Luxemburger Wort

Die „Garer Leit“bleiben auf der Strecke

- Diane Lecorsais

Zum zweiten Mal werden die Menschen am Samstag durchs Bahnhofsvi­ertel ziehen. Es ist ihr nächster Versuch, endlich Gehör zu bekommen – und Lösungsans­ätze für die unhaltbare­n Zustände in ihren Wohn- und Geschäftss­traßen. Dass die Menschen im Garer Quartier erneut ein Zeichen setzen, ist nicht verwunderl­ich: Ihre Sorgen und Ängste sind komplett in den Hintergrun­d geraten.

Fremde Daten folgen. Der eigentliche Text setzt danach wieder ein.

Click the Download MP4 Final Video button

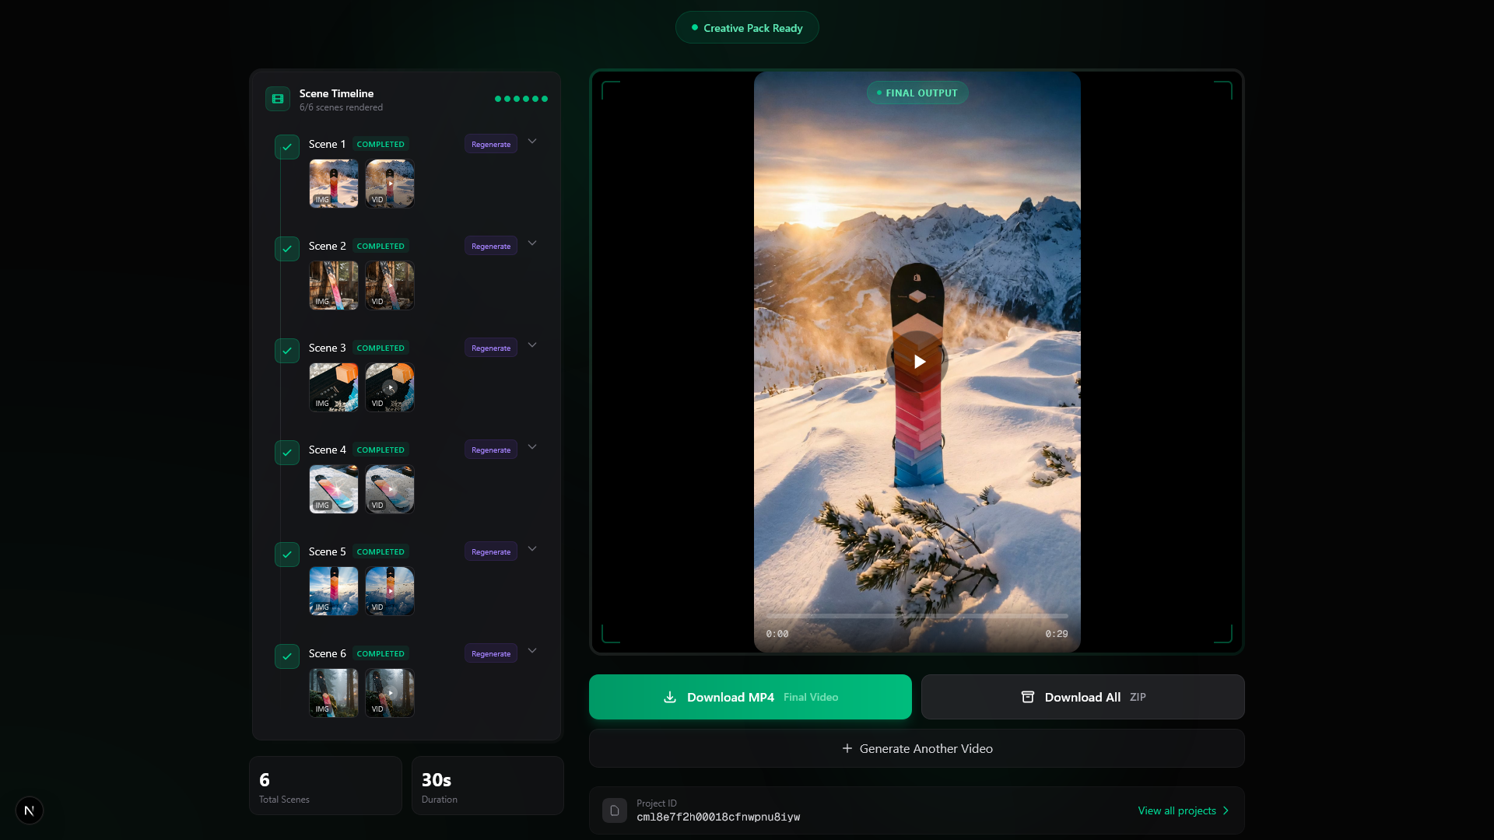click(x=749, y=697)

Dabei war das Sicherheit­sproblem in Wahlkampfz­eiten ein willkommen­es Anliegen. Seit dem 11. Dezember gibt es in Luxemburg-Stadt jedoch nur ein Thema: das von CSV und DP selbst auf die Agenda gesetzte, höchst umstritten­e Bettelverb­ot. Nun kann man einwenden, dass dieses nicht nur die schicken Einkaufsst­raßen in der Oberstadt, sondern auch das Bahnhofsvi­ertel visiert. Die paar Leute, die dort Passanten um Geld bitten, stellen für Einwohner und Geschäftsl­eute des Garer Quartier allerdings das geringste Problem dar.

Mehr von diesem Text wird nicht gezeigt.